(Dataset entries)
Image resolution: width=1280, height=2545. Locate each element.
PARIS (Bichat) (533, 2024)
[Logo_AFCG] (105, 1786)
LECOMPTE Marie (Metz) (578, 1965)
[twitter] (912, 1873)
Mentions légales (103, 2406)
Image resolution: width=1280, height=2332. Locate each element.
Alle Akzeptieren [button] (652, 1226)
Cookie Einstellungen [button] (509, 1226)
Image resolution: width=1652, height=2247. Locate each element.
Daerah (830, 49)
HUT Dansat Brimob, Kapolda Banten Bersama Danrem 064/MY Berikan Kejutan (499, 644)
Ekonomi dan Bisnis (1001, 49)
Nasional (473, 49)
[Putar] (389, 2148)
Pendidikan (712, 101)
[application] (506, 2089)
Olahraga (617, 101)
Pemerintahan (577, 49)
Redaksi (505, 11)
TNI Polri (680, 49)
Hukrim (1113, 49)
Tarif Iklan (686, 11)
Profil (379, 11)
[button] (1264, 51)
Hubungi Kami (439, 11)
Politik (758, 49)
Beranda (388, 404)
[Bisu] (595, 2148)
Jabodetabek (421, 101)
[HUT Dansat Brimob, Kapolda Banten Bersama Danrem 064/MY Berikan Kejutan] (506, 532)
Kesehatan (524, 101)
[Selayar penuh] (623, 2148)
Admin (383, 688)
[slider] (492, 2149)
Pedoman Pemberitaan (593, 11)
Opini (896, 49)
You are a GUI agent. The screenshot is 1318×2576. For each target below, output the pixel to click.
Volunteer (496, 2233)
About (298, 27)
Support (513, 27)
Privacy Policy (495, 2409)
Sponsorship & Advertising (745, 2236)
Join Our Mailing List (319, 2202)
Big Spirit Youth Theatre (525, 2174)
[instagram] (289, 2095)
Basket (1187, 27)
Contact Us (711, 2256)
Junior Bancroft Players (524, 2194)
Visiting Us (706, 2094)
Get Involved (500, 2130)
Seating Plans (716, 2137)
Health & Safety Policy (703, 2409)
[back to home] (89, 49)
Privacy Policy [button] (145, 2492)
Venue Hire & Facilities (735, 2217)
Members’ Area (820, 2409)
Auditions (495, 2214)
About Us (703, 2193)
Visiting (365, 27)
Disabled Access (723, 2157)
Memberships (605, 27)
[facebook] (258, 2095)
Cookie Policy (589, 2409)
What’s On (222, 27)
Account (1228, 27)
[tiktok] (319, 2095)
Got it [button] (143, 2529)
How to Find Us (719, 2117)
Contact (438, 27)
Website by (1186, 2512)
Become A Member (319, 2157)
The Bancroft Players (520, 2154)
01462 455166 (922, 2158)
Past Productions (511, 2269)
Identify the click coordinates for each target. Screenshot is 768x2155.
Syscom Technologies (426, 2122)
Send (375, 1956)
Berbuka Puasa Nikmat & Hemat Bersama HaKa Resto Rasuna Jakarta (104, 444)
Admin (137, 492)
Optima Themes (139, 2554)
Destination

## Assigned task
Line by line, repeat the data exactly.

## Exercise response
Image resolution: width=1280, height=2545. Locate each element.
PARIS (Bichat) (533, 2024)
[Logo_AFCG] (105, 1786)
LECOMPTE Marie (Metz) (578, 1965)
[twitter] (912, 1873)
Mentions légales (103, 2406)
Image resolution: width=1280, height=2332. Locate each element.
Alle Akzeptieren [button] (652, 1226)
Cookie Einstellungen [button] (509, 1226)
Image resolution: width=1652, height=2247. Locate each element.
Daerah (830, 49)
HUT Dansat Brimob, Kapolda Banten Bersama Danrem 064/MY Berikan Kejutan (499, 644)
Ekonomi dan Bisnis (1001, 49)
Nasional (473, 49)
[Putar] (389, 2148)
Pendidikan (712, 101)
[application] (506, 2089)
Olahraga (617, 101)
Pemerintahan (577, 49)
Redaksi (505, 11)
TNI Polri (680, 49)
Hukrim (1113, 49)
Tarif Iklan (686, 11)
Profil (379, 11)
[button] (1264, 51)
Hubungi Kami (439, 11)
Politik (758, 49)
Beranda (388, 404)
[Bisu] (595, 2148)
Jabodetabek (421, 101)
[HUT Dansat Brimob, Kapolda Banten Bersama Danrem 064/MY Berikan Kejutan] (506, 532)
Kesehatan (524, 101)
[Selayar penuh] (623, 2148)
Admin (383, 688)
[slider] (492, 2149)
Pedoman Pemberitaan (593, 11)
Opini (896, 49)
You are a GUI agent. The screenshot is 1318×2576. For each target below, output the pixel to click.
Volunteer (496, 2233)
About (298, 27)
Support (513, 27)
Privacy Policy (495, 2409)
Sponsorship & Advertising (745, 2236)
Join Our Mailing List (319, 2202)
Big Spirit Youth Theatre (525, 2174)
[instagram] (289, 2095)
Basket (1187, 27)
Contact Us (711, 2256)
Junior Bancroft Players (524, 2194)
Visiting Us (706, 2094)
Get Involved (500, 2130)
Seating Plans (716, 2137)
Health & Safety Policy (703, 2409)
[back to home] (89, 49)
Privacy Policy [button] (145, 2492)
Venue Hire & Facilities (735, 2217)
Members’ Area (820, 2409)
Auditions (495, 2214)
About Us (703, 2193)
Visiting (365, 27)
Disabled Access (723, 2157)
Memberships (605, 27)
[facebook] (258, 2095)
Cookie Policy (589, 2409)
What’s On (222, 27)
Account (1228, 27)
[tiktok] (319, 2095)
Got it [button] (143, 2529)
How to Find Us (719, 2117)
Contact (438, 27)
Website by (1186, 2512)
Become A Member (319, 2157)
The Bancroft Players (520, 2154)
01462 455166 (922, 2158)
Past Productions (511, 2269)
Identify the click coordinates for each target. Screenshot is 768x2155.
Syscom Technologies (426, 2122)
Send (375, 1956)
Berbuka Puasa Nikmat & Hemat Bersama HaKa Resto Rasuna Jakarta (104, 444)
Admin (137, 492)
Optima Themes (139, 2554)
Destination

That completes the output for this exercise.